Termination Condition – How to Define for Gradient Descent

algorithmsgradient descentoptimization

Actually, I wanted to ask you how can I define the terminating condition for gradient descent.

Can I stop it based upon the number of iterations, i.e. considering parameter values for, say, 100 iterations?

Or should I wait such that the different in the two parameters values 'new' and 'old' is very small to the order of lets say $10^{-6}$? This will definitely take much time.

What is the best way? In my case even one iteration takes significant time. In this situation if I wait for the 2nd condition it might even take weeks I guess.

So which approach should I use. How to tackle this scenario?

Best Answer

Nice question. I've seen lots of stopping rules in the literature, and there are advantages and disadvantages to each, depending on context. The optim function in R, for example, has at least three different stopping rules:

  • maxit, i.e. a predetermined maximum number of iterations. Another similar alternative I've seen in the literature is a maximum number of seconds before timing out. If all you need is an approximate solution, this can be a very reasonable. In fact, there are classes of models (especially linear models) for which early stopping is similar to putting a Gaussian prior on your parameter values. A frequentist would say you have an "L2 norm" rather than a prior, but they would also think of it as a reasonable thing to do. I've only skimmed this paper, but it talks about the relationship between early stopping and regularization and might help point you toward more information. But the short version is, yes, early stopping can be a perfectly respectable thing to do, depending on what you're interested in.

  • abstol, i.e., stop when the function gets "close enough" to zero. This may not be relevant for you (it doesn't sound like you're expecting a zero), so I'll skip it.

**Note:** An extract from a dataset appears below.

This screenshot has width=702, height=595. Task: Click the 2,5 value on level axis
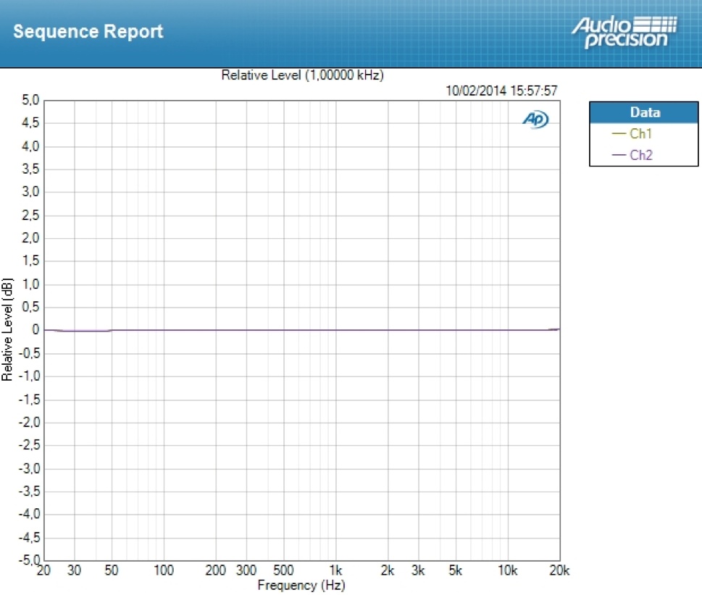[x=31, y=216]
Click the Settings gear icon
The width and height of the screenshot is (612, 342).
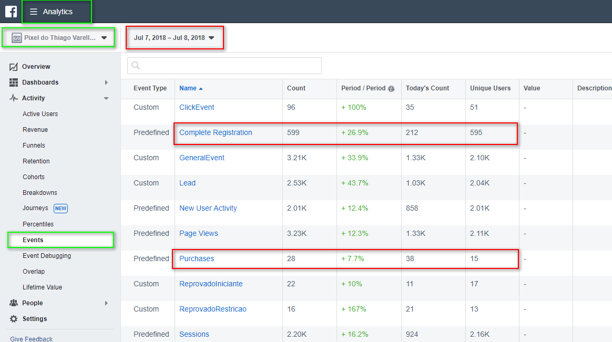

  • reltol, which is like your second suggestion--stop when the improvement drops below a threshold. I don't actually know how much theory there is on this, but you'll probably tend to get lower minima this way than with a small maximum number of iterations. If that's important to you, then it might be worth running the code for more iterations.

Another family of stopping rules has to do with optimizing a cost function on a validation data set (or with cross-validation) rather than on the training data. Depending on what you want to use your model for, you might want to stop well before you get to the local minimum on your training data, since that could involve overfitting. I'm pretty sure Trevor Hastie has written about good ways of doing this, but I can't remember the citation.

Other possible options for finding lower minima in a reasonable amount of time could include:

  • Stochastic gradient descent, which only requires estimating the gradients for a small portion of your data at a time (e.g. one data point for "pure" SGD, or small mini-batches).

  • More advanced optimization functions (e.g. Newton-type methods or Conjugate Gradient), which use information about the curvature of your objective function to help you point in better directions and take better step sizes as you move downhill.

  • A "momentum" term in your update rule, so that your optimizer does a better job of rolling downhill rather than bounding off canyon walls in your objective function.

These approaches are all discussed in these lecture notes I found online.

Hope this helps!

Edit oh, and you can also try to get better starting values (e.g. by solving a simpler version of the problem) so that it takes fewer iterations to get close to the optimum from your "warm start".